◆ PROBLEM
Go through the entries below and report how many lines contain the string "profile". Nothing but the number is wanted.

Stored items
------------------------------

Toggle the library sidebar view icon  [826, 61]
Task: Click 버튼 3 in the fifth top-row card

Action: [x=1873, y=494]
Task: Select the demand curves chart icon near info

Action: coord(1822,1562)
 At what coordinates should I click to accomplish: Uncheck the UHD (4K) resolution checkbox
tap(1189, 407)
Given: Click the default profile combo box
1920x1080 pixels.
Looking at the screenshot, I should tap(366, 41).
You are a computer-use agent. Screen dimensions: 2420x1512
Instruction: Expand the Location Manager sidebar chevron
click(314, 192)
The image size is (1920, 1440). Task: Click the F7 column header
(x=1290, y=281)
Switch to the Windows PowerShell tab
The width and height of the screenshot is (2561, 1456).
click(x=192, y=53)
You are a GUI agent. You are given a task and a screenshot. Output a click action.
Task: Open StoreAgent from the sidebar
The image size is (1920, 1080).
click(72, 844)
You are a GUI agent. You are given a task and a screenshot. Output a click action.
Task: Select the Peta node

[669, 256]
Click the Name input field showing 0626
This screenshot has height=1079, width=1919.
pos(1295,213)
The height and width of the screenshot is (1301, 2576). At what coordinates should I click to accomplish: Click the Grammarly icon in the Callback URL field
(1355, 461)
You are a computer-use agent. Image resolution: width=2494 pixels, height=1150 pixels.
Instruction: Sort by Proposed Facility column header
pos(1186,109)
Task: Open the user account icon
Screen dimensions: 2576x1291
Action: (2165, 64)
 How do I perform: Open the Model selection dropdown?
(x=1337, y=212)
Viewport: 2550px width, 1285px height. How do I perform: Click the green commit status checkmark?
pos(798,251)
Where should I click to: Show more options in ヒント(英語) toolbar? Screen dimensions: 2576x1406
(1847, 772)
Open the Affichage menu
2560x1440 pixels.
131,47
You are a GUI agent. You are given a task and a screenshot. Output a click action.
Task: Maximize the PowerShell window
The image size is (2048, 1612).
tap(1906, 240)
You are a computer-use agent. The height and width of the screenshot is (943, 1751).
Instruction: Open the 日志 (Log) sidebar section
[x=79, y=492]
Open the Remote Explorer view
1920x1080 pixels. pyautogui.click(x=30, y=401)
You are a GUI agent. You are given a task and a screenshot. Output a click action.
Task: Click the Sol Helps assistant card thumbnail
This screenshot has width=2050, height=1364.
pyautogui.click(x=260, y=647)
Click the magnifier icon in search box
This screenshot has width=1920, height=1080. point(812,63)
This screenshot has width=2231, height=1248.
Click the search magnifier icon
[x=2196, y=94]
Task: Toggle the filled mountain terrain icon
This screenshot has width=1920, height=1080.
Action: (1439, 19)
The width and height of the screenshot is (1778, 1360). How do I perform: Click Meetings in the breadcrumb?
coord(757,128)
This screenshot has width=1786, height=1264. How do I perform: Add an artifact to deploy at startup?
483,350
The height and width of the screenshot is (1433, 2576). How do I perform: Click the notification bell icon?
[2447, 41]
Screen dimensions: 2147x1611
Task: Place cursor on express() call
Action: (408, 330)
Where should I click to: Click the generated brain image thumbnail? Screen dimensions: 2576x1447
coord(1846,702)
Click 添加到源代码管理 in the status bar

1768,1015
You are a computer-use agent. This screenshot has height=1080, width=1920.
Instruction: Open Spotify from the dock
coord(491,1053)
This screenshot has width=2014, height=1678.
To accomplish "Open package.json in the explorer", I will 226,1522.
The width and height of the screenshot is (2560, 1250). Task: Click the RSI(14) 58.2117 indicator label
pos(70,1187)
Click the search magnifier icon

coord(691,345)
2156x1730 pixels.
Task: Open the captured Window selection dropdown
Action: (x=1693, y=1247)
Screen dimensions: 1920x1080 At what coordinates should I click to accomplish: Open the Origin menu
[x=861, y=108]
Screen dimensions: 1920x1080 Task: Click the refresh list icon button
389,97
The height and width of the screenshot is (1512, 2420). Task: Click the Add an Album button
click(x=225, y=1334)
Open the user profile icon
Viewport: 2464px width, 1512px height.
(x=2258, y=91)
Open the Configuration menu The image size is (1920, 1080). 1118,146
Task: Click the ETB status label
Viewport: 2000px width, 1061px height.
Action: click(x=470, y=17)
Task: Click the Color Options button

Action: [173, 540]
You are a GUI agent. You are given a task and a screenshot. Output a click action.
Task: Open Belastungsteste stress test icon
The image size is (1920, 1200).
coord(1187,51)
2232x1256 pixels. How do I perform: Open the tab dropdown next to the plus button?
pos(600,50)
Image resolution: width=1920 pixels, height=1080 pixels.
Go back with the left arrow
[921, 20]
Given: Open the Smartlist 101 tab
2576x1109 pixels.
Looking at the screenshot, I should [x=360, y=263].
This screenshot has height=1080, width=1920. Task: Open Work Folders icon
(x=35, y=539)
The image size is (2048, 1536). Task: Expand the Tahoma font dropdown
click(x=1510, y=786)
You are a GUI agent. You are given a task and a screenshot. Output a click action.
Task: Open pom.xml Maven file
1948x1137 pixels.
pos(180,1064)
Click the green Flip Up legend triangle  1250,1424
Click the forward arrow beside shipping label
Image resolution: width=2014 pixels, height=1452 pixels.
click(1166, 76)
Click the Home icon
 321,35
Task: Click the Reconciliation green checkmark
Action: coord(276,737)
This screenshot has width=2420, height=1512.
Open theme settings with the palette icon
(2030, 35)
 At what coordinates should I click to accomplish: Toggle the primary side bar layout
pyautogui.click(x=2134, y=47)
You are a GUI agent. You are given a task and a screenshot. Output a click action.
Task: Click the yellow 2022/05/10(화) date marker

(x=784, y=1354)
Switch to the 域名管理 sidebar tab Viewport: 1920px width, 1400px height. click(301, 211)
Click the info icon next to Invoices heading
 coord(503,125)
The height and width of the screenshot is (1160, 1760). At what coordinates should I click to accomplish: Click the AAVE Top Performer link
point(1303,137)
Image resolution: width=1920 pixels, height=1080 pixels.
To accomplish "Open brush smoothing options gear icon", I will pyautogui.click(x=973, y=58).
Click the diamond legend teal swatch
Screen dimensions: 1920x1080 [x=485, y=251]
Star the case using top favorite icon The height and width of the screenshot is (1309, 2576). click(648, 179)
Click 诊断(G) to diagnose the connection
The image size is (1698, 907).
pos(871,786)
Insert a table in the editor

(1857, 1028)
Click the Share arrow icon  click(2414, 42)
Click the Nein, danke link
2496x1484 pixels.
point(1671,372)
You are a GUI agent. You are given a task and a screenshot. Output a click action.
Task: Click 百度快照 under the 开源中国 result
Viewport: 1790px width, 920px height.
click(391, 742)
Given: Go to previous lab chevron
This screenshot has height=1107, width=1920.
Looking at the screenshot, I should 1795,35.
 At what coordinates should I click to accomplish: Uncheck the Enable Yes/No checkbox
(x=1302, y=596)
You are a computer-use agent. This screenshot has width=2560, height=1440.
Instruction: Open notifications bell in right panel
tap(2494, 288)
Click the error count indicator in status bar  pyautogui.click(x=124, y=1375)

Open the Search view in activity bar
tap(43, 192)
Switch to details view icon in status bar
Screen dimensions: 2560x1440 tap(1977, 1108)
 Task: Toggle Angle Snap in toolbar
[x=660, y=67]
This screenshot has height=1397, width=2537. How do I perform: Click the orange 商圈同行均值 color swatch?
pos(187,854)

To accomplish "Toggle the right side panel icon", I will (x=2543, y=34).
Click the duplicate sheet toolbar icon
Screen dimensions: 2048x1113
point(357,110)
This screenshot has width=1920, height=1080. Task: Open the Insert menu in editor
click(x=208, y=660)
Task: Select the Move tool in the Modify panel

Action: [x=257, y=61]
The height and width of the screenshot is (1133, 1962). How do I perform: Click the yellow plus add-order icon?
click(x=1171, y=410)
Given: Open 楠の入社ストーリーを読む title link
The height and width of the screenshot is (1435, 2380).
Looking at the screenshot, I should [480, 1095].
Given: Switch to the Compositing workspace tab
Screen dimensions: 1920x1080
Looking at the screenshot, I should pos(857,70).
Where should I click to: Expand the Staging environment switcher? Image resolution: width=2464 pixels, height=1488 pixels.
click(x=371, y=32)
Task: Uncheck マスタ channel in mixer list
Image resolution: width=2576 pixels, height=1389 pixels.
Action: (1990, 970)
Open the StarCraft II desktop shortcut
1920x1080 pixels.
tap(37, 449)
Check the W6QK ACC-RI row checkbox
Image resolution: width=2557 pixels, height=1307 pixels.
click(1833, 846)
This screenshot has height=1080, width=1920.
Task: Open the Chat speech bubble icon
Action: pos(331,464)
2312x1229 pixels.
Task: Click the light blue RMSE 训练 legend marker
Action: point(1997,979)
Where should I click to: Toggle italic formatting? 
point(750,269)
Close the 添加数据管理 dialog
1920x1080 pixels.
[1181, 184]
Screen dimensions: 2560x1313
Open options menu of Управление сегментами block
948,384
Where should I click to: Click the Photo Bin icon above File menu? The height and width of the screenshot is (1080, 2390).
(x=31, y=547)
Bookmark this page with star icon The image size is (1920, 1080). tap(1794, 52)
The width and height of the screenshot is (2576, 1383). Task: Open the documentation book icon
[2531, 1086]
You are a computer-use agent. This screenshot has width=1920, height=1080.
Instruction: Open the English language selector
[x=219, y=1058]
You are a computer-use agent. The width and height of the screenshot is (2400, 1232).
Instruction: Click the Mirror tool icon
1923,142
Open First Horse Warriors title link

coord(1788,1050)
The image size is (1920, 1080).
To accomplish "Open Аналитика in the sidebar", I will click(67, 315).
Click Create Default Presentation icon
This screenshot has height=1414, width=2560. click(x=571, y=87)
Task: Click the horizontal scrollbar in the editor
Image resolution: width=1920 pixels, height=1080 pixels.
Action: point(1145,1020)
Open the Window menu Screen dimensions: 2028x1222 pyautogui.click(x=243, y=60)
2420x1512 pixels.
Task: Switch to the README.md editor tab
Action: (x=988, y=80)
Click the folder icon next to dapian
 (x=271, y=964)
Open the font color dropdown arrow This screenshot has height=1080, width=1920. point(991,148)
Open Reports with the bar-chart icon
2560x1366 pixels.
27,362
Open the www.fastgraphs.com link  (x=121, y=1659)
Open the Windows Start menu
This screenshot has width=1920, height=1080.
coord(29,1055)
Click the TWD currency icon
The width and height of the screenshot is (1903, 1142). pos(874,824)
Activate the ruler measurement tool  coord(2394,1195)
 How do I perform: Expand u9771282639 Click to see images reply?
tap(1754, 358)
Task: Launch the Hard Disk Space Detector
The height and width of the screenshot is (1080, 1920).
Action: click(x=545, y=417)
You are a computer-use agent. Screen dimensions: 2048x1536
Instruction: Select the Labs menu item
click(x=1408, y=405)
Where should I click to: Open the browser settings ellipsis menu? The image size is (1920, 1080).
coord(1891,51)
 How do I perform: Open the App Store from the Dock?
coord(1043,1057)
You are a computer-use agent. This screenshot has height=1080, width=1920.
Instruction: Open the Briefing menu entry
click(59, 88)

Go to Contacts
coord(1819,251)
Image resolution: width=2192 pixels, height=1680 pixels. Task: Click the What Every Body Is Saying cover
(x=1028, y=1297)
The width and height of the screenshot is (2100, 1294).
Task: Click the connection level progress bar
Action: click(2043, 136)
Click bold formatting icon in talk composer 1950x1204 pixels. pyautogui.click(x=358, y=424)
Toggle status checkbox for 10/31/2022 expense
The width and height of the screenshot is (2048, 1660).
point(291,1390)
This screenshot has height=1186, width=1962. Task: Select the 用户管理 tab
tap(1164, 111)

------------------------------

◆ ANSWER TO THIS PROBLEM
2